> Exercise details
Report every line of the records that includes the word "will".
Given records section start
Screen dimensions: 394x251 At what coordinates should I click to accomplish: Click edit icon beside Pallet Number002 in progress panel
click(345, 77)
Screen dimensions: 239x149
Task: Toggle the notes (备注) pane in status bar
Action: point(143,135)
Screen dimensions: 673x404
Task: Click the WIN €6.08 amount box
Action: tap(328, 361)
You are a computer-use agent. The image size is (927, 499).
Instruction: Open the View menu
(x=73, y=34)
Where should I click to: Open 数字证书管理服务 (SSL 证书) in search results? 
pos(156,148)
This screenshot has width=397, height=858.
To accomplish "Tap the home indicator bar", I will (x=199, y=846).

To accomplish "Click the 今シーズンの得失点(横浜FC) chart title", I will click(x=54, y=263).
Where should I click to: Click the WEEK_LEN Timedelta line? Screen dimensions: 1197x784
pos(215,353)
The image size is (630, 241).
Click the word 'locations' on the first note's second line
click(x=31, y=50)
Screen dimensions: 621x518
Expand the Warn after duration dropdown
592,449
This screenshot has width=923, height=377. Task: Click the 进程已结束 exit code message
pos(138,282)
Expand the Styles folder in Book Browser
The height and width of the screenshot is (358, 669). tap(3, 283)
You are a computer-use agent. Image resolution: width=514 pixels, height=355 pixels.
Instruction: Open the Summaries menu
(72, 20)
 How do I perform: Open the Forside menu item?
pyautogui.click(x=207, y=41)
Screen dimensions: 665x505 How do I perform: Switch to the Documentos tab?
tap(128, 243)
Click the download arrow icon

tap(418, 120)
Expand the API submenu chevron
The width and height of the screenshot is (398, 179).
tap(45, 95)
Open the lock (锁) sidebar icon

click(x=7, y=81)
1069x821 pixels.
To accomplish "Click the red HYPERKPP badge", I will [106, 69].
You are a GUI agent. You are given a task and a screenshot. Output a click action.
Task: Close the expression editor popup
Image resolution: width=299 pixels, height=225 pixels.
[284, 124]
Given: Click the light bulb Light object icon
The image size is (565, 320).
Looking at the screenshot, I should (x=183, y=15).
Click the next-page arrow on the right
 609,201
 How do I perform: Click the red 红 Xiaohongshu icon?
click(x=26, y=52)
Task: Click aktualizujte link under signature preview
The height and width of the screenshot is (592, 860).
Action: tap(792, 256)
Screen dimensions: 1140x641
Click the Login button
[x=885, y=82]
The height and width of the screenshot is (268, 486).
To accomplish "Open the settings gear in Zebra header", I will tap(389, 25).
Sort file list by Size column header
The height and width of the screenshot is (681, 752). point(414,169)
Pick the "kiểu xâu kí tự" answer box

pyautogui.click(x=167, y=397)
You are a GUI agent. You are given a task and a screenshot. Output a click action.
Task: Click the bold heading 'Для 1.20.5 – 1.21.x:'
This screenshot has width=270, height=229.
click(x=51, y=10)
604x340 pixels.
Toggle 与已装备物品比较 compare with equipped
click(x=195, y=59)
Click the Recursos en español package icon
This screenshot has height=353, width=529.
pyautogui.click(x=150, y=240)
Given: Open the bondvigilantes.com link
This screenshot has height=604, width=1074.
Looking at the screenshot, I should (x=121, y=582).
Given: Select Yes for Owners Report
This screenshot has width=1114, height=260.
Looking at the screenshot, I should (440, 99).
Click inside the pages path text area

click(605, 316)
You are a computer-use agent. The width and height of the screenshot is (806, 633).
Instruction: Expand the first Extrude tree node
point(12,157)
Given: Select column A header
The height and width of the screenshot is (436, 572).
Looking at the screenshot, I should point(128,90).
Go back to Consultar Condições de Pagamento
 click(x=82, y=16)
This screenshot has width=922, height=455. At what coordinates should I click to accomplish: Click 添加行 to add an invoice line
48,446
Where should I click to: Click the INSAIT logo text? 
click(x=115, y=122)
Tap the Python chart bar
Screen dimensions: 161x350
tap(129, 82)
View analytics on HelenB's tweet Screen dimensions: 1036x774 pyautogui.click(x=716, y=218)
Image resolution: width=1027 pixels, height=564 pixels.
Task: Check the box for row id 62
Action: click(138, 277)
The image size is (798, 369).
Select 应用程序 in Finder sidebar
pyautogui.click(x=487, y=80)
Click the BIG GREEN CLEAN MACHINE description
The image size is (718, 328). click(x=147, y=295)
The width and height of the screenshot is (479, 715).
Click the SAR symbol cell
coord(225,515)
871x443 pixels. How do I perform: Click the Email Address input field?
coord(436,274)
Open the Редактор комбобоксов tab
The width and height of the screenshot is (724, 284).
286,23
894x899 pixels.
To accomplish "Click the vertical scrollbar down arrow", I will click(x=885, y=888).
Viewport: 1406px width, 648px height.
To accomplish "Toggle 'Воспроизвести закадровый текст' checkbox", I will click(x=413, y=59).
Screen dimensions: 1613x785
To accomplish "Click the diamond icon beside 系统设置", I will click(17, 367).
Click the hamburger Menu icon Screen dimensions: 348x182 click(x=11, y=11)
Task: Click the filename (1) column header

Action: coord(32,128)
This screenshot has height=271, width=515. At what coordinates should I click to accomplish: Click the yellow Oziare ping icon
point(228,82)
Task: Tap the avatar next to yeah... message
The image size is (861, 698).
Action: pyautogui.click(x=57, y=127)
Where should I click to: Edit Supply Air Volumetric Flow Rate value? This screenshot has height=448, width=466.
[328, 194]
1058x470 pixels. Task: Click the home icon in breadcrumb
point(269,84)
Given records section end
> Response area
To accomplish "Tap the home indicator bar", I will (x=199, y=846).
To accomplish "Click the 今シーズンの得失点(横浜FC) chart title", I will click(x=54, y=263).
To accomplish "Click the red HYPERKPP badge", I will [106, 69].
To accomplish "Open the settings gear in Zebra header", I will tap(389, 25).
To accomplish "Click the vertical scrollbar down arrow", I will click(x=885, y=888).
To accomplish "Toggle 'Воспроизвести закадровый текст' checkbox", I will click(x=413, y=59).
To accomplish "Click the diamond icon beside 系统设置", I will click(17, 367).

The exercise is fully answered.